Back To The Grind
I remember spending one hour each way in L.A. traffic commuting to and from my job as an engineer. That was about a decade ago or so shortly before I decided to ‘retire’ from the software industry and dedicate myself exclusively to my passion, which of course was trading. It’s been a very turbulent time since that day but as I’m sitting here now in my beautiful Valencia apartment overlooking two gorgeous 15th century buildings I don’t know how I survived that traffic ordeal back then.
I think one of the most important benefits of trading for a living is (relative) location independence. The European time zone (+ 6 hours from NY) serves my lifestyle pretty well and while most of you guys in the U.S. are still hitting the snooze button I’m already running on five cylinders. Another benefit is being able to structure your own working hours as I never was the nine to five type – I mean, who really is?

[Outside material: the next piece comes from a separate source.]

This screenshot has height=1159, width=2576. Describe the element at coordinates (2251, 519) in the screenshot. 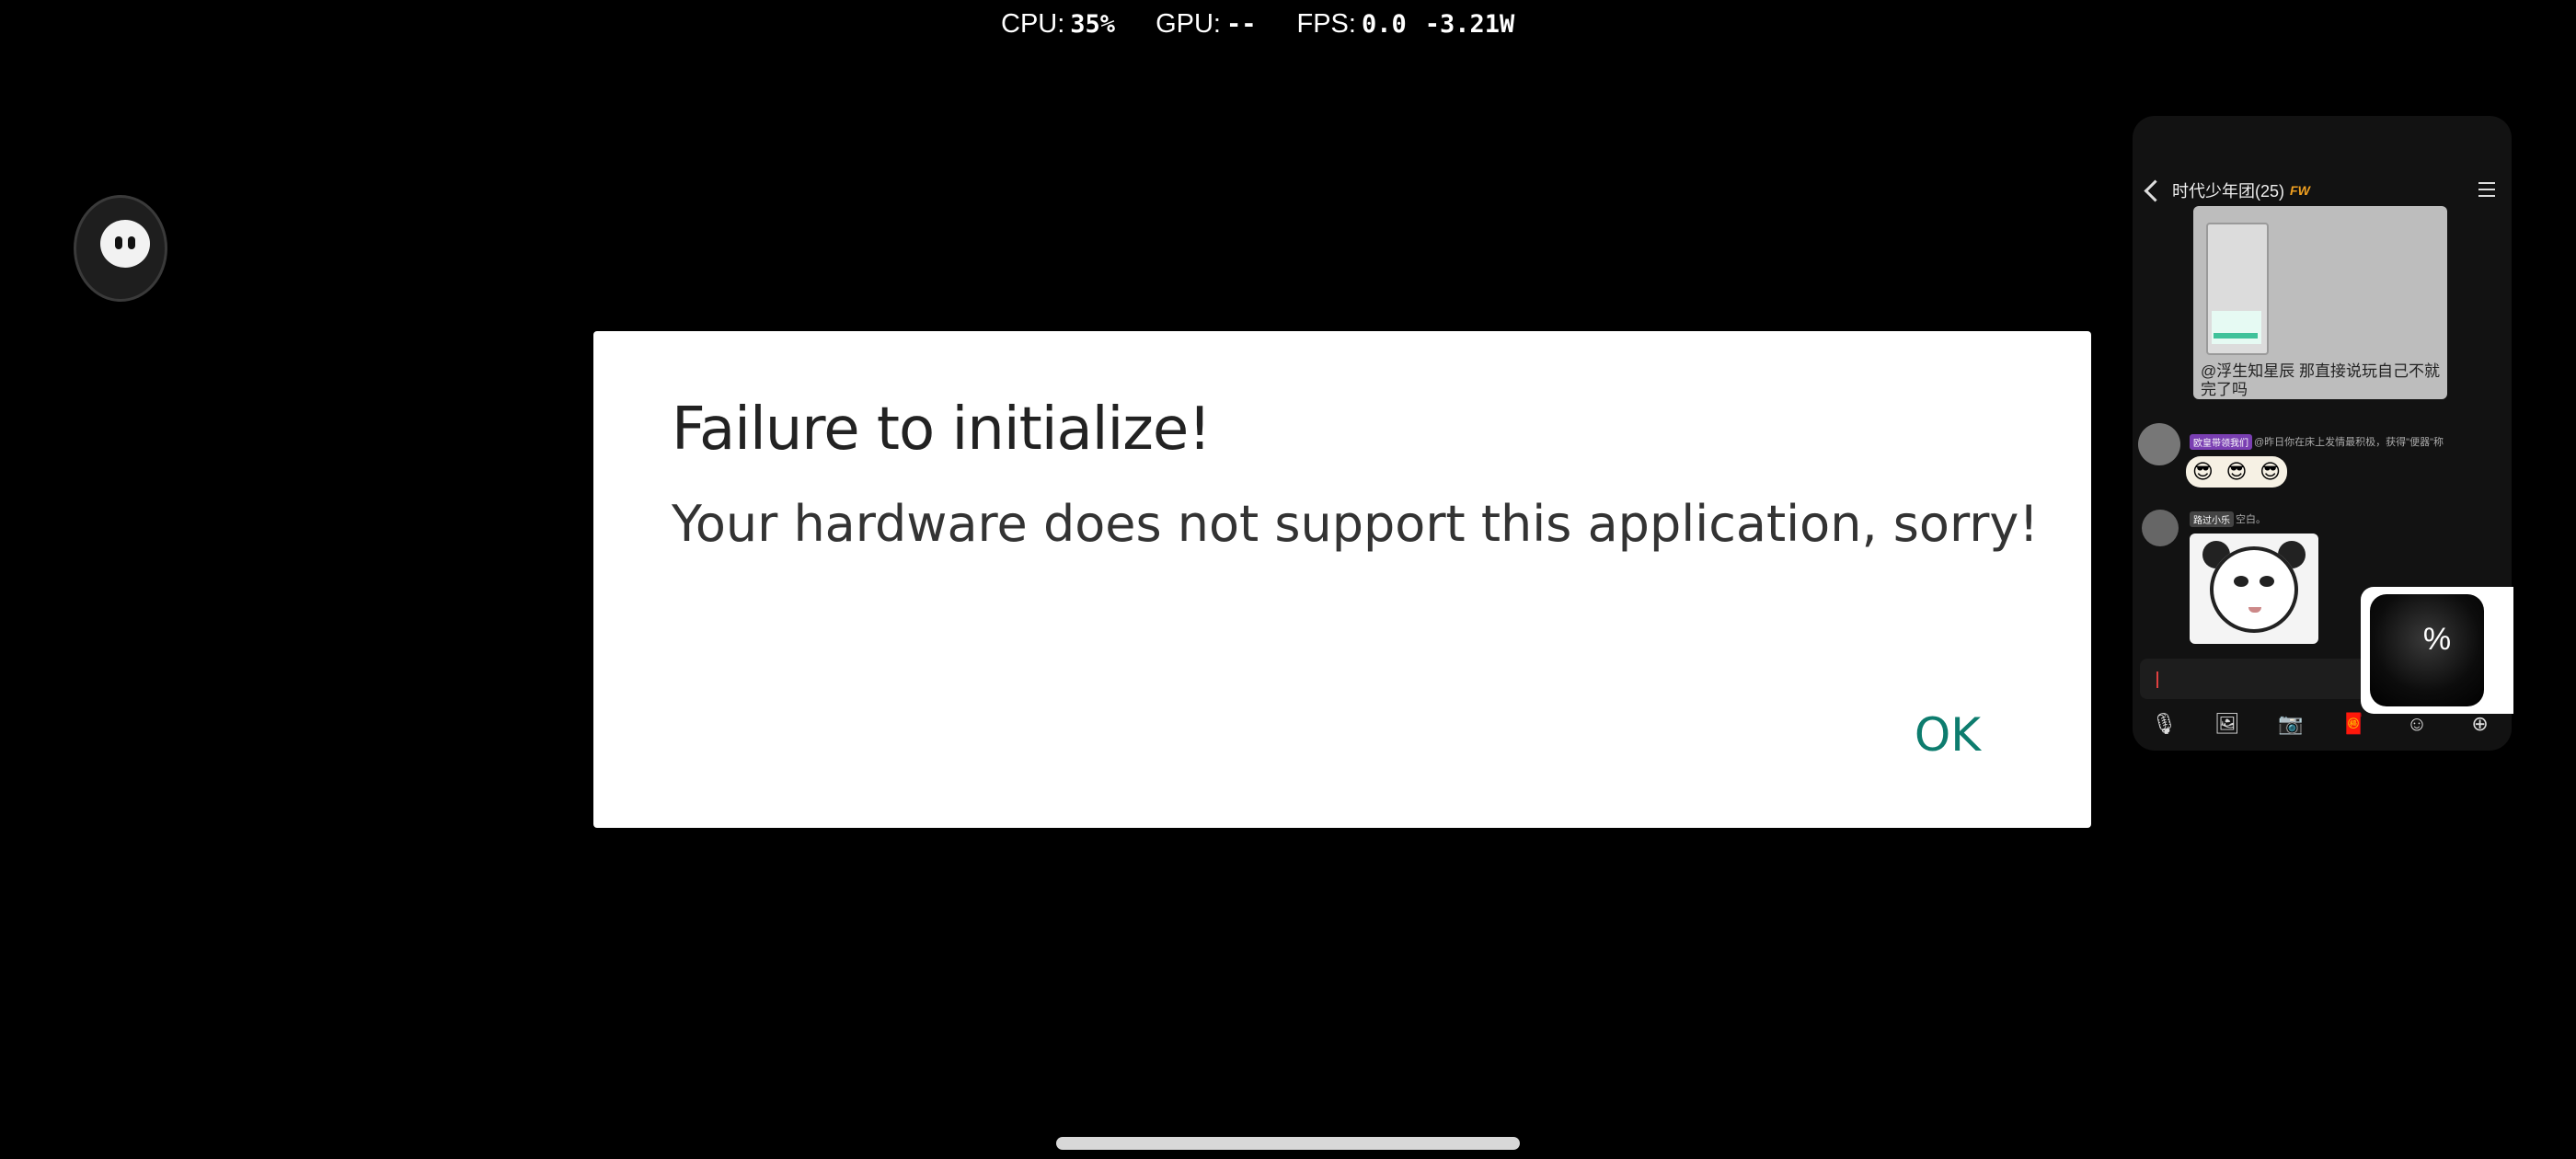

I see `message-text: 空白。` at that location.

And finally not hating your job and dreading going back after a long weekend is usually a good sign that you are pursuing your true passion. Which is why one of the first questions I always ask anyone considering to trade for a living is: Are you prepared to work 50 hours plus, take few vacations, and work through holiday weekends? Because if that thought doesn’t appeal to you then I suggest you stick with your day job as you most likely are vastly underestimating the personal sacrifices and commitment it takes to do this for a living.
No Rest For The Wicked
Given the above you’re probably not surprised to hear that I spent most of the long weekend studying an extensive tutorial series on how to calculate the Kalman filter in a matrix. The Kalman filter, created by the brilliant Rudolf Kálmán, is over 50 years old but is still one of the most important and common data fusion algorithms in use today. Originally it found wide adoption for tracking of objects and industrial systems requiring the correlation of a computed state versus the actual measured state. So it is not surprising that it recently has gained popularity among quant traders who use it for things like portfolio optimization or pair trading. It’s a fascinating subject and the further I immerse myself into the subject matter the more excited I have become.

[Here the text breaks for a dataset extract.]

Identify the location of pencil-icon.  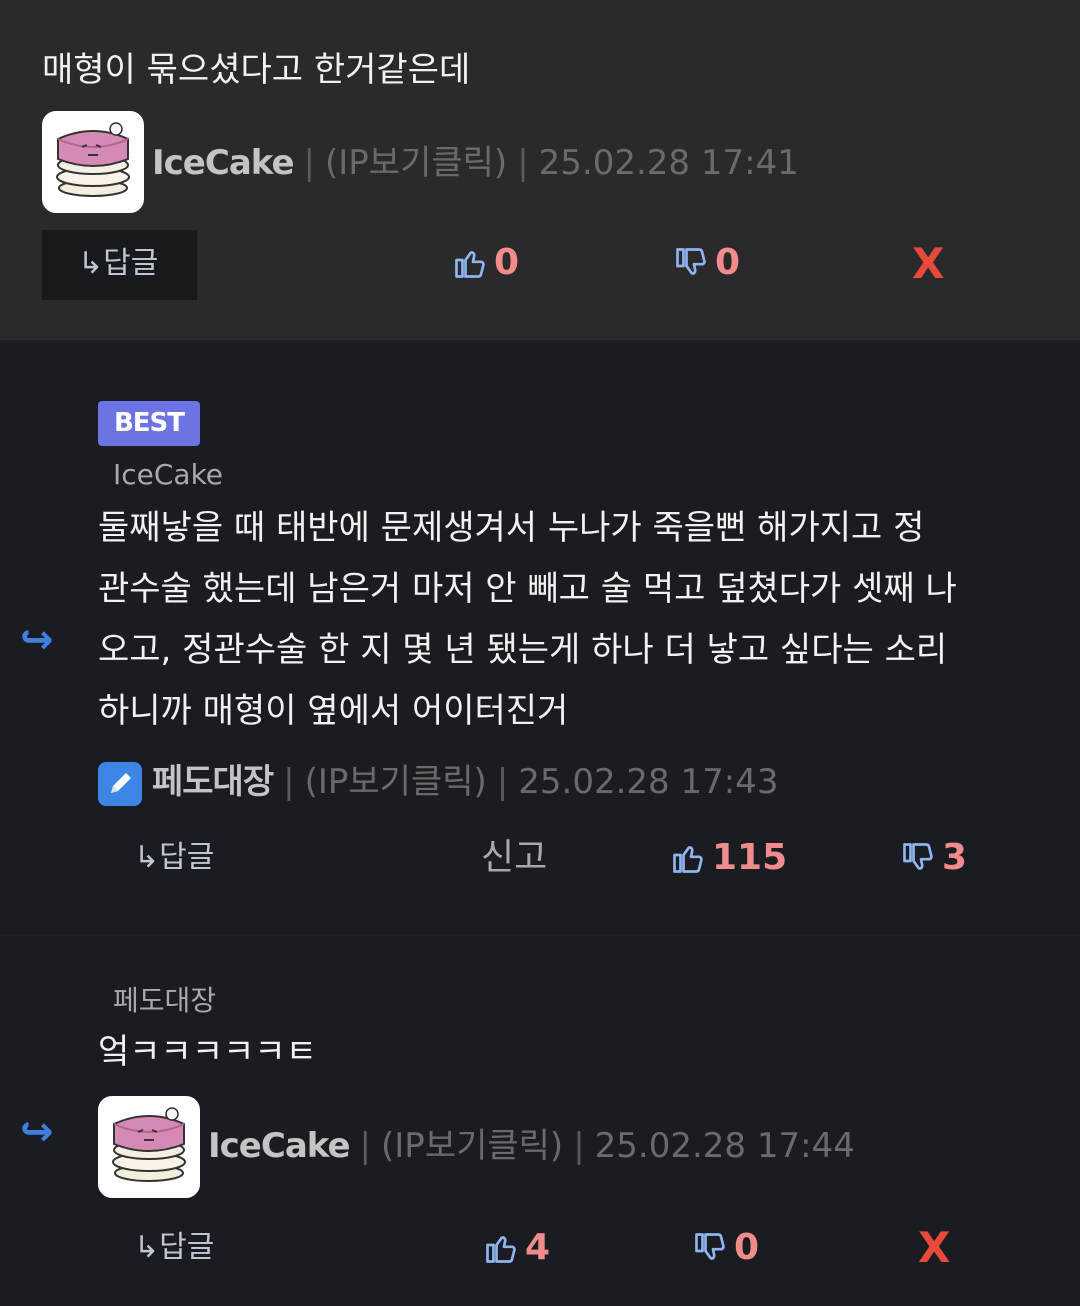
(120, 784).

Then of course late last night it turns out that my VPS hosting provider blew up one of my virtual machines and I had to copy several services to a backup. Since it was the 4th of July client support was rudimentary. And that’s how it goes, the fun never really stops and a week without something blowing up in your face is celebrated as a rare occurrence.

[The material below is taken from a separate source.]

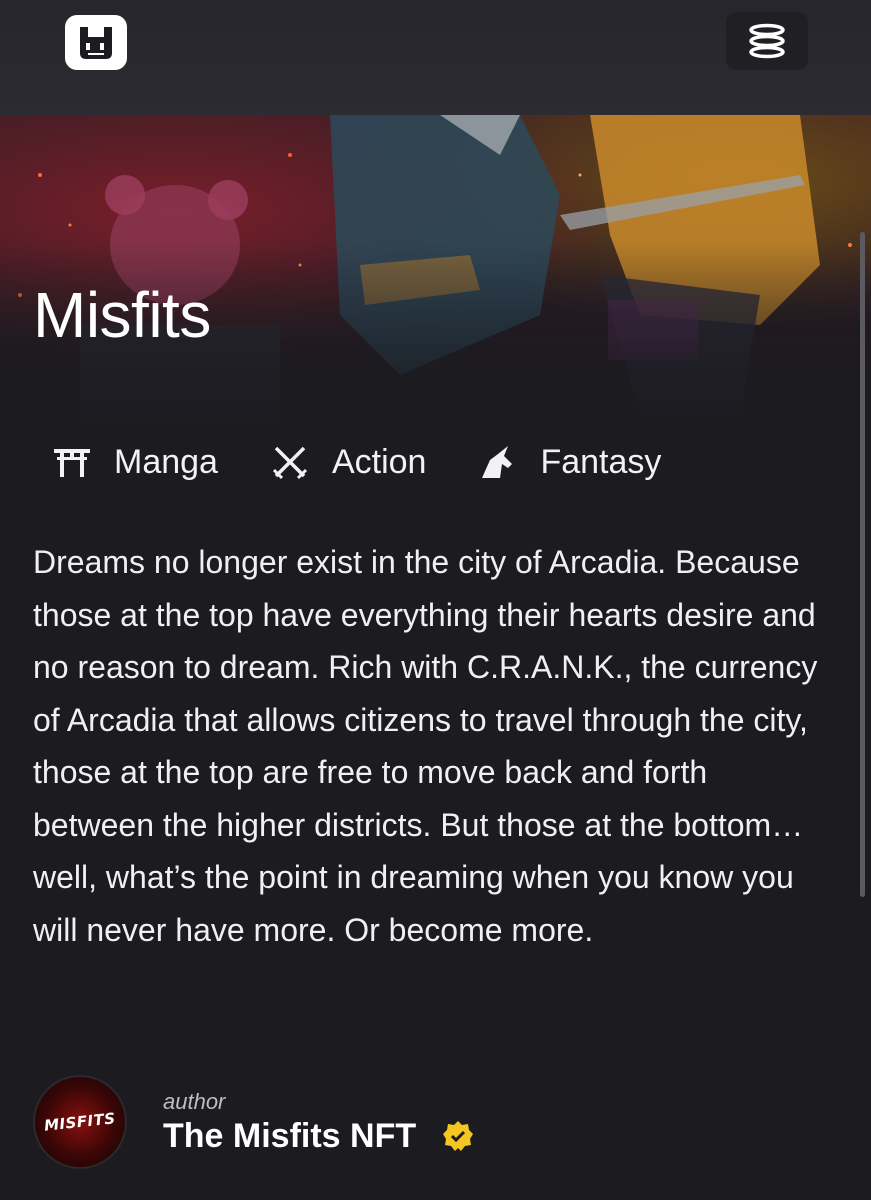 The width and height of the screenshot is (871, 1200). What do you see at coordinates (290, 1136) in the screenshot?
I see `author-name: The Misfits NFT` at bounding box center [290, 1136].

Alright, back to work, steel-rats! The E-Mini has been coiling up over the past few sessions and we’ll need to see what happens in the first two hours or so to get a better read on the situation. Right now I see nothing but a sideways mess. Which of course is leading to a gradual contraction of the BBs on the daily panel.
The YM is still leading the pack and is the main reason why I’m not considering a short position on the E-Mini. Until I see weakness on all three indices I have a hard time justifying trading against the trend, even if it’s just a tiny position.
The NQ has descended to my 100-day SMA which has absolutely zero meaning as that one hasn’t been touched for a long time. So again we’ll have to see if price for some reason actually concedes to using that one as a reason to build a floor.
Crude has my attention right now, given that fast drop overnight. However I’m not trusting this at all and at minimum I need to see a more pronounced retest of the 100-hour SMA, which in this case accumulated at least some context on the way down.
Precious metals got slapped big time over the past few sessions and fortunately I was able to eek out 0.7R in profits on the silver front.
I wasn’t as lucky on gold but at least got out at break even. The current price action suggests we may see more downside. What’s even worse is the fact that the 100-day BBs on both gold and silver are now starting to point down. Could get very very ugly here.
The USD/JPY campaign however has continued its climb and I’m now tightening my stop to a few pips below 112.8.